Executive Director of Technology and Innovation Strategy NEDO, Kikuo Kishimoto, menekankan bahwa riset dan pengembangan harus berkontribusi langsung pada penyelesaian persoalan sosial.

“Dalam pengembangan industri, kita perlu menjawab tantangan energi, lingkungan, dan kesejahteraan hidup. Karena itu, riset dan pengembangan seharusnya berkontribusi ke arah tersebut. Kami melihat peluang untuk membangun perkembangan baru bersama Indonesia,” ujarnya.

Di sisi lain, Wakil Presiden Direktur PT Toyota Motor Manufacturing Indonesia (TMMIN) Bob Azam, memaparkan pendekatan dekarbonisasi melalui bauran teknologi, mulai dari biofuel, synthetic fuels (e-fuels), bioetanol generasi lanjut, hingga hidrogen.

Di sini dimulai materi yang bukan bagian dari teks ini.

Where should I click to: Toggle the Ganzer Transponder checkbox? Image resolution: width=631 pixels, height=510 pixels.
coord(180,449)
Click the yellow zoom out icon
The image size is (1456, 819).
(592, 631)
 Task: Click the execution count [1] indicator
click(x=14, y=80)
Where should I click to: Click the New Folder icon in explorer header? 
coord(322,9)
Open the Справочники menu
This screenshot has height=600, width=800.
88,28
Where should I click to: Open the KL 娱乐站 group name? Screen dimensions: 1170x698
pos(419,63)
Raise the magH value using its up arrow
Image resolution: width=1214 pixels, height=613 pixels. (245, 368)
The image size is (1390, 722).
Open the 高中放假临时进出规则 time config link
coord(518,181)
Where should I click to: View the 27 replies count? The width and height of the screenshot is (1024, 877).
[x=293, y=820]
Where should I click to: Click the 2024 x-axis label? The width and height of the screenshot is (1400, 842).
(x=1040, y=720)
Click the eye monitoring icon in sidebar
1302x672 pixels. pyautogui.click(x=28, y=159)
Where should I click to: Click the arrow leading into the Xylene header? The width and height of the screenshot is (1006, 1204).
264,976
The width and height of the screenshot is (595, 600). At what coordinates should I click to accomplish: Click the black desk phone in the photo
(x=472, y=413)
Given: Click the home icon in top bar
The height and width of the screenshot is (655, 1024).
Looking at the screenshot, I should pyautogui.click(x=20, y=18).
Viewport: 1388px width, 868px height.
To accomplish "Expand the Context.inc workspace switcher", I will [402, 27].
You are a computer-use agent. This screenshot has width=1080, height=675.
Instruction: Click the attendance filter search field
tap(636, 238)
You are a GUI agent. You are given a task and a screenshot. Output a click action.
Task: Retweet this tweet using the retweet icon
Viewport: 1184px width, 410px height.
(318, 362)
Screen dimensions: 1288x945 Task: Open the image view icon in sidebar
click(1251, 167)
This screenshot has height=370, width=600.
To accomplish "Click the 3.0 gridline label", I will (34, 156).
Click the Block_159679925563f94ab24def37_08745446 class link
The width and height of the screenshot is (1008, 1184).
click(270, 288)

Pendekatan ini dipandang sebagai solusi transisi untuk menurunkan emisi sektor transportasi dan industri, sekaligus menyiapkan kesiapan teknologi jangka panjang.

Ke depan, para pihak sepakat untuk menindaklanjuti penjajakan ini melalui penyusunan peta jalan kolaborasi, pembentukan konsorsium riset terapan, serta perumusan proyek bersama yang menghubungkan kapasitas riset ITB, dukungan kebijakan Kemdiktisaintek, keunggulan teknologi NEDO, dan kebutuhan industri.

Kolaborasi ini diharapkan dapat mempercepat pengembangan energi bersih berbasis sains dan teknologi, sekaligus memperkuat kemitraan strategis Indonesia–Jepang dalam mendorong industri yang berkelanjutan dan berdaya saing.